D) Transformer le (rapport au) réel
Les problèmes concrets dans lesquels les groupes parfois se sentent immobilisés sont saisis durant ces séances et constituent les points de départ du travail. Nous l'avons dit, l'objectif de la supervision consiste à transformer le rapport aux autres (à même les échanges en cours) et le rapport aux discours (en s'arrêtant sur les idées toutes faites, en débusquant les présupposés, en ne se contentant pas de grandes valeurs et de bonnes intentions, etc.). Mais il s'agit également de transformer le rapport au réel, parce qu'on peut retrouver une prise sur lui et une puissance collective d'agir. En somme, il s'agit de cultiver une exigence éthique que l'on pourrait définir comme la "réceptivité aux crises et la capacité d'en faire des occasions de "dénaturalisation" - ce qui ne signifie pas forcément "destruction" - des structures incorporées par l'éclairage de leur histoire. Il s'agirait de [...] saisir l'événement ; [...] le "kairos" [...] pour agir à nouveau5."
(1) suivra à cet égard les exigences d'une méthode telle que la DVDP (Discussion à Visées Démocratique et Philosophique) de Michel Tozzi.
(2) Nous choisissons cependant de ne travailler en sous-groupe qu'après quelques séances, lorsque le groupe devient attentif à sa dynamique et aguerri à la description fine et détaillée.

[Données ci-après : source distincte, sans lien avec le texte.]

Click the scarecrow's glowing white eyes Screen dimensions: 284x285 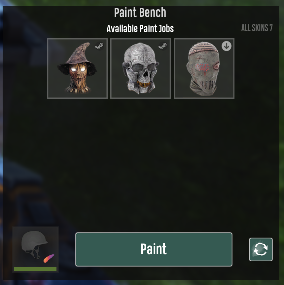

(3) Au début de l'expérience que nous avons menée, ce deuxième rôle n'avait pas été formalisé. Nous avions décidé d'entamer ce travail de supervision à deux pour nous rassurer et faciliter une tâche qui était neuve et à inventer. Chemin faisant, nous avons constaté le bénéfice du fonctionnement en duo au-delà de notre propre assurance, tant pour la dynamique du groupe que pour la construction du contenu. Le schéma de base de cette animation à deux est un couple animateur-synthétiseur, en alternance selon l'évolution des échanges. La fonction de synthétiseur s'est étoffée : il ne s'agit pas seulement de rappeler et de structurer les échanges, mais d'identifier des zones non explorées, de soulever des impensés, de proposer de nouvelles pistes, de signaler une évidence non perçue, etc. Nous appellerons désormais ce rôle "éclaireur" ou, plus familièrement, "philosophe de service".

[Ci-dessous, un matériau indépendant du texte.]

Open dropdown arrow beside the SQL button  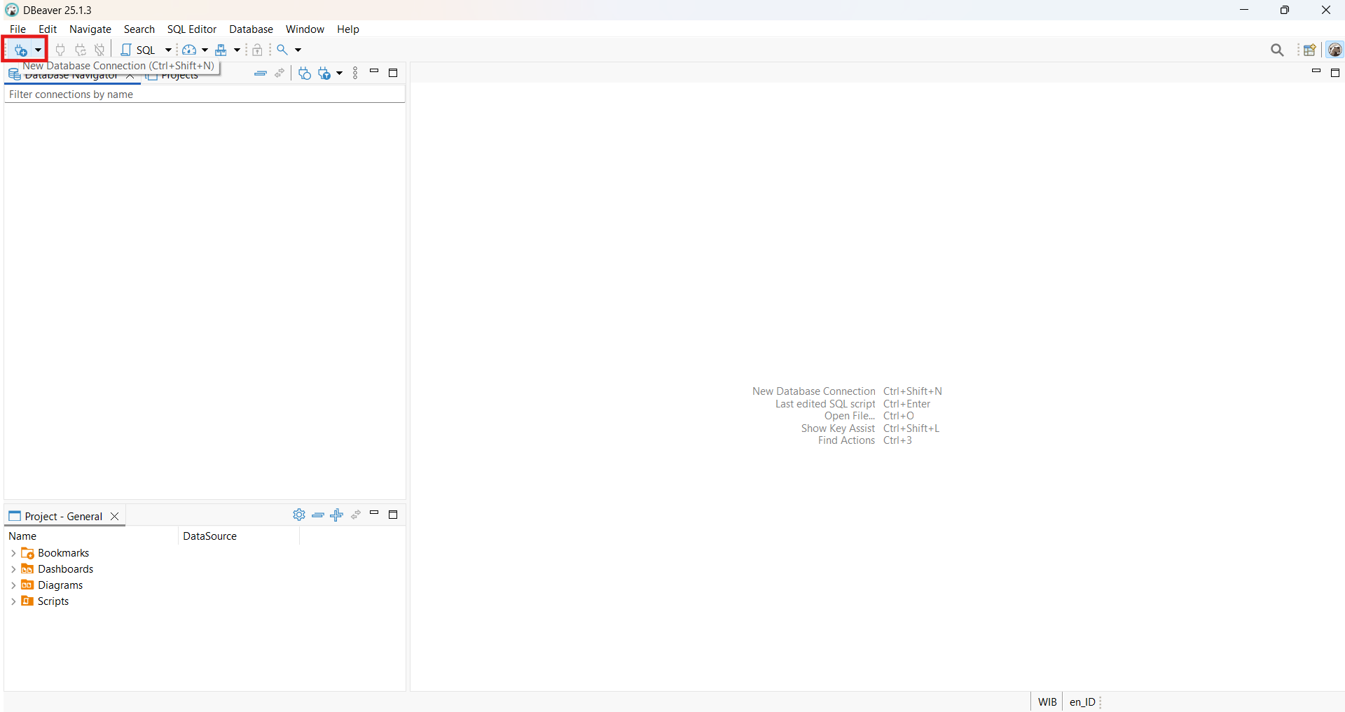(x=168, y=50)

(4) On pourrait se demander en quoi l'éclairage théorique est nécessaire, et si on ne risque pas de perdre ceux qui veulent rester dans le concret des choses. D'une part, il ne s'agit pas d'appliquer un vernis philosophique qui ne sert qu'à flatter celui qui le pose, pour qu'il puisse ensuite s'y mirer. D'autre part, le placage théorique existe toujours, dans tous les groupes qui, implicNoteent ou explicNoteent, se construisent une identité et partagent des valeurs. Un discours plus ou moins commun circule déjà, qui a besoin d'être pensé, enrichi, critiqué, évalué et éventuellement évacué. Certains mots deviennent vides ou trop abstraits. Le travail consiste à les repérer, s'y arrêter et les transformer, les supprimer ou les remplir en mobilisant nos ressources philosophiques.
(5) Alexis Filipucci, Réflexion pure, Vérité, Violence. Pour une pensée de la conditionnalité, Thèse de doctorat en philosophie (non publiée), ULg, 2012.